Looks at this web forum and see if it helps any. http://www.physicsforums.com/showthread.php?t=330314
My pcb boards and electronic assemblies typically use smaller surface mount chip components and IC's. As you commented about the detail of the components affecting the analysis time, I try to keep my model parts as simple as possible. For chip resistors, capacitors, and inductors I use extruded blocks and have defined them as ceramic material (Alumina AL2O3). For IC's, transistors, etc.. I use a leadframe/footprint made out of copper and a plastic body made out of Epoxy Die encapsulate. I have found that www.matweb.com is a great source for material thermal properties.
I do agree that sometimes it is very difficult to get this information from vendors. I think they are mostly trying to protect their product from competitors. I have had some success by contacting customer service reps and explaining why I need thermal information to evaluate new design that incorporate their products.
It would be hard to determine where you apply the heat sources without knowing your assembly and goals. In my cases I typically will have 1-2 watts in power transistors but very low power thru the bulk of the resistors and other chip components, therefore I usually only apply the heat sources to the transistors.
I am always interested in how others are applying Flow Simulation to electronic models. Please reply or contact me if you have further questions. Hope this helps.
Thanks for the reply.
Regarding the conversion of thermal resistance to thermal conductivity: I know that I need the length parallel to the charge flow and the cross sectional area perpendicular to the charge flow, but I think this depends on where the junction point is located in the IC. For example: If I have an IC with ΘJC = 0.12 K/W and package dimensions of w=35mm l=35mm h=3mm. Is the junction always in the center of the IC? Or basically is this enough information to caluculate the thermal conductivity? Also, should I use ΘJC or ΘJB?
What do you consider to be an expected error rate when you compare to actual test results? If your maximum temperature of an assembly is +/-3 degrees C compared to measured results, is this a sucess?
I would assume that the junction is centered. This is one of the problems that I have run into. You really don't know what exactly is inside of encapsulated device such as an IC.
I have use both ΘJC and ΘJB before but now I usually just use ΘJC. In my models I didn't notice a significant difference with both in the model.

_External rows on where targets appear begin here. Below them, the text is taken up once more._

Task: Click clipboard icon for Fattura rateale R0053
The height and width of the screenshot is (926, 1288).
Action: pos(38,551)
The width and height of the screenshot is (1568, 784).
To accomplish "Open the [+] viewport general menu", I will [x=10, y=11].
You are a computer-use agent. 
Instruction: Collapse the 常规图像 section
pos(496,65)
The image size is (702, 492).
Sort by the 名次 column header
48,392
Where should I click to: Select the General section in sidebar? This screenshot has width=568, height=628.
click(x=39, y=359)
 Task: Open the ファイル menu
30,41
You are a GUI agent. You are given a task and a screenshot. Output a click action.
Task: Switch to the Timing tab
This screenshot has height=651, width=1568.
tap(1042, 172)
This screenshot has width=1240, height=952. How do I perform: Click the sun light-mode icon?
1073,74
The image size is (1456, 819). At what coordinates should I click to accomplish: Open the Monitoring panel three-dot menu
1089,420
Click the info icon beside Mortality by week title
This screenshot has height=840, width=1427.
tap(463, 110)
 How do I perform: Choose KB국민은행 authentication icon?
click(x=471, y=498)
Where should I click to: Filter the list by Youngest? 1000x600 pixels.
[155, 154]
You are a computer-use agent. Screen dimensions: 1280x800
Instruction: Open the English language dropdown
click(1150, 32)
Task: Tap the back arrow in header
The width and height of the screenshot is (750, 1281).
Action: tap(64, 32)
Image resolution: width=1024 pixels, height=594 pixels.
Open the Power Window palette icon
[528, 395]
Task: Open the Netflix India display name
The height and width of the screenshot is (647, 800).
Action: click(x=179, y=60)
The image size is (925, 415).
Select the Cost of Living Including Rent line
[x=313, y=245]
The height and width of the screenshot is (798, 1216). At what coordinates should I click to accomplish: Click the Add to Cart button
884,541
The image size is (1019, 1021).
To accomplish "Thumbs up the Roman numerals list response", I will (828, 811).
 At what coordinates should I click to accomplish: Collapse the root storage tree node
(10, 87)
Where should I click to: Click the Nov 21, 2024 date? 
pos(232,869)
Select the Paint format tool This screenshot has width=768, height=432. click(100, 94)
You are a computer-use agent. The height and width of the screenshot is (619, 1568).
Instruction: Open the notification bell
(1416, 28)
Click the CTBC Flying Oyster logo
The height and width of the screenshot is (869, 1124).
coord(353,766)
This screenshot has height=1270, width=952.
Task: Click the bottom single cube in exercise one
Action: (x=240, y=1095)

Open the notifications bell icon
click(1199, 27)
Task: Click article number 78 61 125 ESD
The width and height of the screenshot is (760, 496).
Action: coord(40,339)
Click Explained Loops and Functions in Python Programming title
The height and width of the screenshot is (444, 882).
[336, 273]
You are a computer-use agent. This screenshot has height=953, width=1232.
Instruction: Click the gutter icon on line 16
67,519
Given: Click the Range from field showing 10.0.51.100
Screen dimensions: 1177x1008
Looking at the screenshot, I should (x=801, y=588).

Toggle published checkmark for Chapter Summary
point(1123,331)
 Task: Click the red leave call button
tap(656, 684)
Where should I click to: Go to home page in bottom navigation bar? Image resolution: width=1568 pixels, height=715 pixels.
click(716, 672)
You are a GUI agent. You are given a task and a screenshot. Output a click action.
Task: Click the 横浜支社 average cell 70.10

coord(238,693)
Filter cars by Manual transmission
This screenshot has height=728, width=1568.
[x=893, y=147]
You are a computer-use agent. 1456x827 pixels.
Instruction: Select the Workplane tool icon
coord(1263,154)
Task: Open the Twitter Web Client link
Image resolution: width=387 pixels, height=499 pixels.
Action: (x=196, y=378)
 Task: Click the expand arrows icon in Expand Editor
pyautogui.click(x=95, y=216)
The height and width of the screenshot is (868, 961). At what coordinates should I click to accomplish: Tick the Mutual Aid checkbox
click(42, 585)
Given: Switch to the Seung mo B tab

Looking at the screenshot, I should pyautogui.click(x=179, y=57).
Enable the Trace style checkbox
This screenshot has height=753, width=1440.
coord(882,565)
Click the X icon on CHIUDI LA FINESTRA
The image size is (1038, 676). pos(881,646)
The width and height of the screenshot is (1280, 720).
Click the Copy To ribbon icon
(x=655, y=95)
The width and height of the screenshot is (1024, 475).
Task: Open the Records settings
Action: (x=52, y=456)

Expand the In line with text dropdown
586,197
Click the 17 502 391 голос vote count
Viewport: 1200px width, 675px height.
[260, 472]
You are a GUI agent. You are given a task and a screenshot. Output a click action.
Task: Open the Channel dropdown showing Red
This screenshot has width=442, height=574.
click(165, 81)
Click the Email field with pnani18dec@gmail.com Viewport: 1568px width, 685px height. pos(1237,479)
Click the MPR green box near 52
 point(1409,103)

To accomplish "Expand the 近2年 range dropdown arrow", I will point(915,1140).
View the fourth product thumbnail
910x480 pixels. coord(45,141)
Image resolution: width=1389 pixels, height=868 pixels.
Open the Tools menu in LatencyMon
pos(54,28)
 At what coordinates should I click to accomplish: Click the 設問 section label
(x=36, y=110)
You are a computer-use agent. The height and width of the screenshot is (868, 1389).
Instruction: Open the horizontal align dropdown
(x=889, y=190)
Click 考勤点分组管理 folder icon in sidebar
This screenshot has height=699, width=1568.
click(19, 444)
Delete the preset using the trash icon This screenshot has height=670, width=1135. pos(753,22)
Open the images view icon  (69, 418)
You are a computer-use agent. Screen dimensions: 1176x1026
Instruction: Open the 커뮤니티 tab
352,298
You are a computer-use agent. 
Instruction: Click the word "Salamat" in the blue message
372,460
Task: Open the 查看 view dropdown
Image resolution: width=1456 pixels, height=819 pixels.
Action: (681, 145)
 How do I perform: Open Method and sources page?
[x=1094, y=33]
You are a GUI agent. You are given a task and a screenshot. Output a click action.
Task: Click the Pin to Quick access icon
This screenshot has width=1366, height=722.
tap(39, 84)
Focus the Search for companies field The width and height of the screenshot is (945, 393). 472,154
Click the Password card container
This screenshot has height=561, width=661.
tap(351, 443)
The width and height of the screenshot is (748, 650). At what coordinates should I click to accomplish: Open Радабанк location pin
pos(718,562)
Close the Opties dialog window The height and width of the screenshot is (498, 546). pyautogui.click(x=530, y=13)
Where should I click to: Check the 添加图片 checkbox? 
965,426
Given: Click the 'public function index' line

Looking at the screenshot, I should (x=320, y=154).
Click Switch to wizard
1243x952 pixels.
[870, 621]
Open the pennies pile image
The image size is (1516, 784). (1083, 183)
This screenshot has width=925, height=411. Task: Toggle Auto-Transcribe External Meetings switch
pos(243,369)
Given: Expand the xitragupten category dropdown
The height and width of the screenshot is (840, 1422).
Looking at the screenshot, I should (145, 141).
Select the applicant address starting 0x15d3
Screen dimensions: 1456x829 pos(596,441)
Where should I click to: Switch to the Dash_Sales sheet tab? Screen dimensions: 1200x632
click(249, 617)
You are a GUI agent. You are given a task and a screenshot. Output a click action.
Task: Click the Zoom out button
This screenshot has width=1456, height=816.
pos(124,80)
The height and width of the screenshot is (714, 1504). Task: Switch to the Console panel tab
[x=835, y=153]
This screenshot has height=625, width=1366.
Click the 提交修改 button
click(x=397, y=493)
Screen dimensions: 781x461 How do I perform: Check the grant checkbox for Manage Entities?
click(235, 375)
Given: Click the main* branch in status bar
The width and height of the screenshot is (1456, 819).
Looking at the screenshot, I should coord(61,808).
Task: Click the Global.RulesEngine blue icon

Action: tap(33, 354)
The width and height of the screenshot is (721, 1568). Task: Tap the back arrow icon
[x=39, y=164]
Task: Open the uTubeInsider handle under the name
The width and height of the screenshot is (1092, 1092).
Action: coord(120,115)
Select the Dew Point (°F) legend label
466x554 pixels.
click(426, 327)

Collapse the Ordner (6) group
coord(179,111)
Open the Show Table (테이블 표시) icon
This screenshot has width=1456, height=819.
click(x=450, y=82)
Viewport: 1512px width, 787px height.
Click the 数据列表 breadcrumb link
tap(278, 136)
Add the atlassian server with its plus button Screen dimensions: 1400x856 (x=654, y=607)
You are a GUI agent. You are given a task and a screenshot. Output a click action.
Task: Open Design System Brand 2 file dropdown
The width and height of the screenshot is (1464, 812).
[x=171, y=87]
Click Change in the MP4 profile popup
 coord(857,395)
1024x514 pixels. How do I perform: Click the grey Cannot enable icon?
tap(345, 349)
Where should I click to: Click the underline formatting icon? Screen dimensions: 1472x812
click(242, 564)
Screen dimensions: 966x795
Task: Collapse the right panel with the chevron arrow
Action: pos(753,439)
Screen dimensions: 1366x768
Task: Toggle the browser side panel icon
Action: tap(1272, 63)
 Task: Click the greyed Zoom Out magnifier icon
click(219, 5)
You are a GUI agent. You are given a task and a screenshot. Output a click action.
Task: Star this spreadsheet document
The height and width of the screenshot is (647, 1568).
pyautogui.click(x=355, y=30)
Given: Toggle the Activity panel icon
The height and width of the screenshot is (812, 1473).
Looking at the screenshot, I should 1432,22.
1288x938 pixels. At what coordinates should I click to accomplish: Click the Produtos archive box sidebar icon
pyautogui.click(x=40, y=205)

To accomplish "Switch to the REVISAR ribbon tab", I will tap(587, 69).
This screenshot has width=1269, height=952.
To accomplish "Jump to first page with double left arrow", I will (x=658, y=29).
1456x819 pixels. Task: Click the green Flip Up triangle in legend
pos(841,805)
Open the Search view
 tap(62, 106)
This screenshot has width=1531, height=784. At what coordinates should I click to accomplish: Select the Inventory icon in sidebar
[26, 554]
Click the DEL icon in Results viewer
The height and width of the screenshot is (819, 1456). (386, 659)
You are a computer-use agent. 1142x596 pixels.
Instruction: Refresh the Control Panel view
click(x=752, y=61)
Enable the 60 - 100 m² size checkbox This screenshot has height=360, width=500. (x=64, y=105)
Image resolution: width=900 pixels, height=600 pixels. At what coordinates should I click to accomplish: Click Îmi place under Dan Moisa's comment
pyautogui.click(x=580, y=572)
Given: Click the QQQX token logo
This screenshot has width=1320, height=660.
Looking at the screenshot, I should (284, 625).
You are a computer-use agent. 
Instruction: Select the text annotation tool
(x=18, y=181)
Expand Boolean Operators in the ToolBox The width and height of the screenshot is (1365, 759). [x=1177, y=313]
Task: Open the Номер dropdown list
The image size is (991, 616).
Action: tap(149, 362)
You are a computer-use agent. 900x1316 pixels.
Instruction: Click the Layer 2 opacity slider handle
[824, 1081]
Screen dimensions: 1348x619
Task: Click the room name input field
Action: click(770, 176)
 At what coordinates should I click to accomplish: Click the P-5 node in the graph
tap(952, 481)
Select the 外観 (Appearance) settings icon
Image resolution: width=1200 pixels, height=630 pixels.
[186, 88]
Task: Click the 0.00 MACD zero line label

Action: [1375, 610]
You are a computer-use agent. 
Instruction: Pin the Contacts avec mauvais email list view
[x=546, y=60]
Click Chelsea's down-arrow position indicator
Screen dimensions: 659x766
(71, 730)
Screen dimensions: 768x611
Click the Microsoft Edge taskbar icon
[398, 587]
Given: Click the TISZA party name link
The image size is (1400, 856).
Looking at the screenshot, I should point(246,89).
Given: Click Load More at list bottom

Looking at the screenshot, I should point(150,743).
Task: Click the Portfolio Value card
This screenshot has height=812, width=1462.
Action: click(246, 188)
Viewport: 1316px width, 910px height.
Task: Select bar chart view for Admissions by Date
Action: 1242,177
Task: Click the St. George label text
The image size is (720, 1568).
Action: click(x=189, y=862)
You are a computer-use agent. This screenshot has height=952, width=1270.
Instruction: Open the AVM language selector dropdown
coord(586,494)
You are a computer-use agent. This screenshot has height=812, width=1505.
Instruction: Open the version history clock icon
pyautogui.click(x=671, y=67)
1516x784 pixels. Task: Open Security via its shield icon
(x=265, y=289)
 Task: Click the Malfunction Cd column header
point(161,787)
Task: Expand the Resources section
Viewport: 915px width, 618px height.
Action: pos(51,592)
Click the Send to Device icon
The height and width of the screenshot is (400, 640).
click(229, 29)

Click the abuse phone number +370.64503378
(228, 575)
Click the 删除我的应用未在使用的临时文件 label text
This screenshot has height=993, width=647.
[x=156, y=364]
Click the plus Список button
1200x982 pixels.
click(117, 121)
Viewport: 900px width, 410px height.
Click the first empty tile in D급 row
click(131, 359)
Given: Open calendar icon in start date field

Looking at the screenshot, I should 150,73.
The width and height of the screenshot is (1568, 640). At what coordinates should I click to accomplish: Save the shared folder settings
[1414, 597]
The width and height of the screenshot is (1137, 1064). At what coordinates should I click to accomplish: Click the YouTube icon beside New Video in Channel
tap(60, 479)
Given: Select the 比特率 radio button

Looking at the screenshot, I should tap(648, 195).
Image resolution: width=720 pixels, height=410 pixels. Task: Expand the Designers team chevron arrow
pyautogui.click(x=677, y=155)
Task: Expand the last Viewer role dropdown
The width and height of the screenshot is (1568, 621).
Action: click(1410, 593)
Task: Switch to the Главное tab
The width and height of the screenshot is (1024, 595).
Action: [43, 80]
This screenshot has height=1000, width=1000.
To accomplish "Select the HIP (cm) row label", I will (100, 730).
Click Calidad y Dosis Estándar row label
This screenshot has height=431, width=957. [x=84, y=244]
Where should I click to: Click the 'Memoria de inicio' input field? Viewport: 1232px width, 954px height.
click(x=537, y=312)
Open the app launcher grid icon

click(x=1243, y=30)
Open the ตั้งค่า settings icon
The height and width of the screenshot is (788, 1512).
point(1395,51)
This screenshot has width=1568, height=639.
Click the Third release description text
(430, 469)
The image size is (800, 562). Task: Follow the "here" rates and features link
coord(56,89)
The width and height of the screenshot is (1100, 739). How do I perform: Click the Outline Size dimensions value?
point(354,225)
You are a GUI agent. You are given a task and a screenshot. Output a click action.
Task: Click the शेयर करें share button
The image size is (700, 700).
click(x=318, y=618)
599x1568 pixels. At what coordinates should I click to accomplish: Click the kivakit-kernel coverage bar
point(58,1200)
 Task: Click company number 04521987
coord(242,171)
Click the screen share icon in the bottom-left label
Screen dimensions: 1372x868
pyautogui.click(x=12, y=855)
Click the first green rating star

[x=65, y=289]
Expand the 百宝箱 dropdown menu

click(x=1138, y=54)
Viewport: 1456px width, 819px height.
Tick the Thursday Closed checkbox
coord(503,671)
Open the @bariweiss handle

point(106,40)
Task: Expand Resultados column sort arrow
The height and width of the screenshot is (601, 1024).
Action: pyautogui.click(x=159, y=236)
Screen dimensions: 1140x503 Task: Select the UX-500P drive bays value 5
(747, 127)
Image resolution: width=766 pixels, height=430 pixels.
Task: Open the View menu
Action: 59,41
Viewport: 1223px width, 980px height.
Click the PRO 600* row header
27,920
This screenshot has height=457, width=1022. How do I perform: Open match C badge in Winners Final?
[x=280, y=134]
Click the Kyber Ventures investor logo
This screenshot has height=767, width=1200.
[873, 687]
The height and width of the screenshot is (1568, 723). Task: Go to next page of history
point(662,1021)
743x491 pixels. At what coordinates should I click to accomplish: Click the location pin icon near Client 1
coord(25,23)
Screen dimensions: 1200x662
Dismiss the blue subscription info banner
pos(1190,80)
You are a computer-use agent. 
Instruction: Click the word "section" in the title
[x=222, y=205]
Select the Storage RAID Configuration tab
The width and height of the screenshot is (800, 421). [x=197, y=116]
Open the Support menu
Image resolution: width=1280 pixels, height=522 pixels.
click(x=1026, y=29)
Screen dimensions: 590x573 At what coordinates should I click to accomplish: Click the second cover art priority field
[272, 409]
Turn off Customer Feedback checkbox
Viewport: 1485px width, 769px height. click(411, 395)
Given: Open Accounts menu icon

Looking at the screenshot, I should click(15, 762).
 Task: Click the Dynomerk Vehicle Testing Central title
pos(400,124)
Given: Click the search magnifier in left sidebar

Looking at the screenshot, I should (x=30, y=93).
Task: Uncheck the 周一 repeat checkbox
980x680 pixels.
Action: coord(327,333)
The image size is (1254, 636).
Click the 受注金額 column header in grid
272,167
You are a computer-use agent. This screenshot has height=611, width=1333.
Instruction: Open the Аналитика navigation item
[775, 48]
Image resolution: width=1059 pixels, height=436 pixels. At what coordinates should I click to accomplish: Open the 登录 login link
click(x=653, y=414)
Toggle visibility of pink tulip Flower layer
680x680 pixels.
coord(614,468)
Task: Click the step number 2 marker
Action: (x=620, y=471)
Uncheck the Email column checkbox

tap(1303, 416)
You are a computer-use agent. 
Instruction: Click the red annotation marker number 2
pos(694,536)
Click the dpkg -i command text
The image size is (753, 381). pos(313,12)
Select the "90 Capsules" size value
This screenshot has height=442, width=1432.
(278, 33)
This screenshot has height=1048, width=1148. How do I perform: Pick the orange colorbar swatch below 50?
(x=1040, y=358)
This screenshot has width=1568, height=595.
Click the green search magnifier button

As for the acceptable error rate, I think it is really going to be determined by temperature ranges you are working with along with the goals that you are trying to achieve. I am not trying to be elusive here as i really don't know exactly what you are trying get out of your study. I am assuming that you are putting power in to certain devices and looking to see how much temperature rise and heat distribution/heat sinking properties you have. In my case I am trying to use specific components as heat sources to bring the assembly up to a specific temperature, and then determine how much power was consumed, how the heat sources temperature affected the temperature of other surrounding components, and how these results are affected by different ambient temperatures.
I have only been using Flow for a little over a year now and still have a lot to learn. As I learn more on what details are most important to model as well as interpreting and absorbing all of the data that flow creates, I believe that this program is fairly accurate. There are still a lot of outside sources and variables that have been affecting both my models as well as actual bench products.
Hi Laura and Ron,
I have been working about heatsink and enclosure optimization for better cooling performance at pcb assembly . I am having same problem with you also. I have different related question as well. did you get higher temperature rate than expected according to definition because ı am having higher results around 100 C degere. It can be related definition of components materials? Could you share your experiences about that?
what's your goal for the analysis?
quick and dirty type analyses, put heat on the block, pick a material that is the major composition and go. that should give you good data about what is happening at the system level.
if you want to go deeper, usually people start at least going to a 2R model. this is something you can do with the electronics cooling module.
going deeper than that, you start talking about breaking the components into multiple bodies, applying materials to them, contact resistances....etc.
my experience is that if you pay attention to the general system and use the first approach, you can get really decent results. make sure you have things like radiation enabled if you have high temp differences and also make sure to have a decent mesh.